Vector potential for $\nabla f \times \nabla g$

Question

Let $f$ and $g$ be two smooth real-valued functions on $\mathbb{R}^3$. How can we find a vector potential for the vector field $F = \nabla f \times \nabla g$?

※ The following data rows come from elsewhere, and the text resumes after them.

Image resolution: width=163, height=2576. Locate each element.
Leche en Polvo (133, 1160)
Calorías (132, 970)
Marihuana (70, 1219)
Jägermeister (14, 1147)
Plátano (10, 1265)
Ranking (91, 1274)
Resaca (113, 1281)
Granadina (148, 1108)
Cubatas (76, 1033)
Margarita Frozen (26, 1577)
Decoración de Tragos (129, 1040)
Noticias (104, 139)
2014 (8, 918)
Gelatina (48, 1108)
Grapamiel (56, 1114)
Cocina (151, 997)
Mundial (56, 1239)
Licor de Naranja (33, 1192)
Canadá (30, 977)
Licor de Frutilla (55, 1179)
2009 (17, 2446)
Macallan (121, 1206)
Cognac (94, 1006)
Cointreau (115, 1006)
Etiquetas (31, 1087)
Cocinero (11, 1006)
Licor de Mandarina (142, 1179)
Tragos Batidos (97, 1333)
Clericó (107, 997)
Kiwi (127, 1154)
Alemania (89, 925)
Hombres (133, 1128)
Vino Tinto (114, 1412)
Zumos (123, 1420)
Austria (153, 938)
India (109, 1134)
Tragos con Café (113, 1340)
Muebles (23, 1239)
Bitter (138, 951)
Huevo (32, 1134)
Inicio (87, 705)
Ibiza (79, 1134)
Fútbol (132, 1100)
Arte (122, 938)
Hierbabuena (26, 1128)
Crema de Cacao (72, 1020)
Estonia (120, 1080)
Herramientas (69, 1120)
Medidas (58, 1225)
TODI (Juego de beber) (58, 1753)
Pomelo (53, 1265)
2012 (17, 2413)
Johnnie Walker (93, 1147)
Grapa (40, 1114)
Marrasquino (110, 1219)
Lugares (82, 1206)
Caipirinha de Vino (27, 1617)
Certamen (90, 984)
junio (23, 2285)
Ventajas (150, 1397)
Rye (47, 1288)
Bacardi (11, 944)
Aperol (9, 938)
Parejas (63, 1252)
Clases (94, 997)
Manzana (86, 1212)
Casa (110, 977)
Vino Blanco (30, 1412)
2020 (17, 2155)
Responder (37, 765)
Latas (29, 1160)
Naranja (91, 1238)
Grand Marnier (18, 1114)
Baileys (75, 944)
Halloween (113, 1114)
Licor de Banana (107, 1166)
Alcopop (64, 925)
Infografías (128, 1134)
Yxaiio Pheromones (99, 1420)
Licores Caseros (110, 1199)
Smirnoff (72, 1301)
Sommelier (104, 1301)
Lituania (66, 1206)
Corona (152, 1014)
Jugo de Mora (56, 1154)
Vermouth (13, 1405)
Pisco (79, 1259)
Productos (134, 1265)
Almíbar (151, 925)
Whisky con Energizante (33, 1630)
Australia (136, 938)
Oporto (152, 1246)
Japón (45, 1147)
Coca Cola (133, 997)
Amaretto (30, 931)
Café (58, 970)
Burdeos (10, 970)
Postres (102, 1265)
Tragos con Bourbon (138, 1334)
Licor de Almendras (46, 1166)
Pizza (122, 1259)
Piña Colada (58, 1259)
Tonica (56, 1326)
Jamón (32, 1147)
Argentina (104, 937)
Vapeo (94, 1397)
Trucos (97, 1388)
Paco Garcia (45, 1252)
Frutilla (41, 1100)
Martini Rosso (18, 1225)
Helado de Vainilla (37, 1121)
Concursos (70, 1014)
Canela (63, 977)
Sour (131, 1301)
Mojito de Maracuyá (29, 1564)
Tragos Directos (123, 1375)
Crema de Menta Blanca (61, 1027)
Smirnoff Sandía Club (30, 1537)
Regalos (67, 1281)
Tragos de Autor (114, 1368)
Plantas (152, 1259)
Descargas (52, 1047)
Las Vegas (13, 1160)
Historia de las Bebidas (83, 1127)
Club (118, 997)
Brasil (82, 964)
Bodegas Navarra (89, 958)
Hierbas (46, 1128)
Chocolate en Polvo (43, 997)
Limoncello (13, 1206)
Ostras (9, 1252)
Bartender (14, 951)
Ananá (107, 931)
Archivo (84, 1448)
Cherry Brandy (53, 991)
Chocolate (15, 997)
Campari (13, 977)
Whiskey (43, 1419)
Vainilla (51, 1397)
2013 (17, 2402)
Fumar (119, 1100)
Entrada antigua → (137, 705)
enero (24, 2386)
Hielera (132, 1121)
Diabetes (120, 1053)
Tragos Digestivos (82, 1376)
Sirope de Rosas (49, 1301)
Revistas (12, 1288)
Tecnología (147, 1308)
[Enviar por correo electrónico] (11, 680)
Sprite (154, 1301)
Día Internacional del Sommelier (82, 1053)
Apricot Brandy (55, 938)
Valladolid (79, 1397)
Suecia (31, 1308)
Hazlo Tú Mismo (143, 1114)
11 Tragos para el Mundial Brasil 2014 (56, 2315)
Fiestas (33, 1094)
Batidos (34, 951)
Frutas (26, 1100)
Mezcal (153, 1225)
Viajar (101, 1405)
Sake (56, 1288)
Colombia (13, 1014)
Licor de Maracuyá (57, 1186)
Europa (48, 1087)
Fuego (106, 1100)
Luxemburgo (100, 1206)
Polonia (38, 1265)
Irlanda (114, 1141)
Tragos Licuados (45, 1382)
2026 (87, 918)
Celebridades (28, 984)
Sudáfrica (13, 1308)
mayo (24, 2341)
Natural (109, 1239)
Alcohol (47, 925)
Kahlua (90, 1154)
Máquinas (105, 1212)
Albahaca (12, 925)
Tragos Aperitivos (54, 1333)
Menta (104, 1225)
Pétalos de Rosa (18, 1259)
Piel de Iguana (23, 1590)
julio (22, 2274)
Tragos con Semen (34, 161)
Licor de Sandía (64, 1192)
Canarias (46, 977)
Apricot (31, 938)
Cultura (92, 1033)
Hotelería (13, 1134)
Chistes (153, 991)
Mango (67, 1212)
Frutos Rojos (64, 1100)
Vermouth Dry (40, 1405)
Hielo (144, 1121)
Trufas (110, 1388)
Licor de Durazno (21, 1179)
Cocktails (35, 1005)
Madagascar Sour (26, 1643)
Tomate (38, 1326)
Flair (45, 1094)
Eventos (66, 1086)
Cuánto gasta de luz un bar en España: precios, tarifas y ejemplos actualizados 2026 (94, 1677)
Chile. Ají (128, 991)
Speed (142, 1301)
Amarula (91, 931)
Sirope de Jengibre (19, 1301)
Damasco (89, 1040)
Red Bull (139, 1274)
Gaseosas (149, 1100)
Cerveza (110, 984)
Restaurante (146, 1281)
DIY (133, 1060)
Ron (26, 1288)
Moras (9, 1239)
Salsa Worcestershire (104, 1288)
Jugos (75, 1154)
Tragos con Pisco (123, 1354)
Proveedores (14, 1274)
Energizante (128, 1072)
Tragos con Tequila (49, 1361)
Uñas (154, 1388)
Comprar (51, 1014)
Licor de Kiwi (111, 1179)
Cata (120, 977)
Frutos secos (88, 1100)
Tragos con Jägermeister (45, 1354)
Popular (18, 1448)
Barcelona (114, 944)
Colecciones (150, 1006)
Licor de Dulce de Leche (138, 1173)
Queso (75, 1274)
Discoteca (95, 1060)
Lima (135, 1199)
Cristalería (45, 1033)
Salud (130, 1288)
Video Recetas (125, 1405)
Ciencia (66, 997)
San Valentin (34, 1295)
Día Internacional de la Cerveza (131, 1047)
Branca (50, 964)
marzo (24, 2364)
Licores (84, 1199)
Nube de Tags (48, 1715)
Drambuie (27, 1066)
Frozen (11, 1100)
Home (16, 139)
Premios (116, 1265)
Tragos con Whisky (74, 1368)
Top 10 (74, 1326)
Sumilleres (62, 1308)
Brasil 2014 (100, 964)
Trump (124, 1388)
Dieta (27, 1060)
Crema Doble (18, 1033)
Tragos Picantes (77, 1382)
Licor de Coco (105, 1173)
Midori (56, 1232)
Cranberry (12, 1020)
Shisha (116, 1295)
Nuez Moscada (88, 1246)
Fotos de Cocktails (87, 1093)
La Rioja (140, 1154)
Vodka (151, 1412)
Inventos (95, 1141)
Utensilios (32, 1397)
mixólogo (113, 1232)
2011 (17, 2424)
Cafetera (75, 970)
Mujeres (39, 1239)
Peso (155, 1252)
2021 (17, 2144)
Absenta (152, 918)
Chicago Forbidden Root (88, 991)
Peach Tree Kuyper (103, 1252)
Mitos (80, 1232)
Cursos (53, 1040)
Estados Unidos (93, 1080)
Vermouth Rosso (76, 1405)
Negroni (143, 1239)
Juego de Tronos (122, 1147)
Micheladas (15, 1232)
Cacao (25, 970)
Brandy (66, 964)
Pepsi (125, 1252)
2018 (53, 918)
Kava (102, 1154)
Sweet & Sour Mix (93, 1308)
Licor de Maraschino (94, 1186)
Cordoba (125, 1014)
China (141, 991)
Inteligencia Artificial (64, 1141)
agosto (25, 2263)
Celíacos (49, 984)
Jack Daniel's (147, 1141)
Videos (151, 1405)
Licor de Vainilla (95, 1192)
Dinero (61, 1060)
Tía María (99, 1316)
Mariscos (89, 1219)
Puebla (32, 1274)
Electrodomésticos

In this question - Show that $\nabla\cdot (\nabla f\times \nabla h)=0$ - we have that $\text{div}(F) = 0$, so $F$ has a vector potential, i.e. a vector field $H$ on $\mathbb{R}^3$ such that $\text{curl}(H) = F.$ But how do we specifically find it? If we let $H = (H_1, H_2, H_3)$, then we should have that $$\displaystyle \begin{pmatrix} \frac{\partial H_3}{\partial y} - \frac{\partial H_2}{\partial z} \\ \frac{\partial H_1}{\partial z} - \frac{\partial H_3}{\partial x} \\ \frac{\partial H_2}{\partial x} - \frac{\partial H_1}{\partial y} \end{pmatrix} = \begin{pmatrix} \frac{\partial f}{\partial y} \cdot \frac{\partial g}{\partial z} - \frac{\partial f}{\partial z} \cdot \frac{\partial g}{\partial y} \\ \frac{\partial f}{\partial z} \cdot \frac{\partial g}{\partial x} - \frac{\partial f}{\partial x} \cdot \frac{\partial g}{\partial z} \\ \frac{\partial f}{\partial x} \cdot \frac{\partial g}{\partial y} - \frac{\partial f}{\partial y} \cdot \frac{\partial g}{\partial x} \end{pmatrix}, $$ but i don't know how to continue from here.

Answer 1

As long as $F(\mathbf{x})$ decays sufficiently fast as $\|\mathbf{x}\| \to \infty$, the vector potential $\phi$ such that $\nabla \times \phi = F$ is given by

$$\phi(\mathbf{x}) = \frac{1}{4\pi}\int_{\mathbb{R}^3} \frac{\nabla \times (\nabla f(\mathbf{y}) \times \nabla g(\mathbf{y}))}{\|\mathbf{x} - \mathbf{y} \|}\, d \mathbf{y} $$

This can be expanded further using $\nabla \times(\nabla f \times \nabla g) = f \nabla \cdot g - g \nabla \cdot f + g \cdot \nabla f - f \cdot \nabla g.$

Answer 2

There is a solution in terms of just $f$ and $g$, namely $$H = \begin{pmatrix} f \cdot \frac{\partial g}{\partial x} \\ f \cdot \frac{\partial g}{\partial y} \\ f \cdot \frac{\partial g}{\partial z} \end{pmatrix}. $$ We can see that $\text{curl}(H) = F$. As an example, the first component of $\text{curl}(H)$ is $$\frac{\partial f}{\partial y} \cdot \frac{\partial g}{\partial z} + f \cdot \frac{\partial^2 g}{\partial y \partial z} - \frac{\partial f}{\partial z} \cdot \frac{\partial g}{\partial y} - f \cdot \frac{\partial^2 g}{\partial z \partial y}, $$ and since $g$ is smooth, its partial derivatives commute.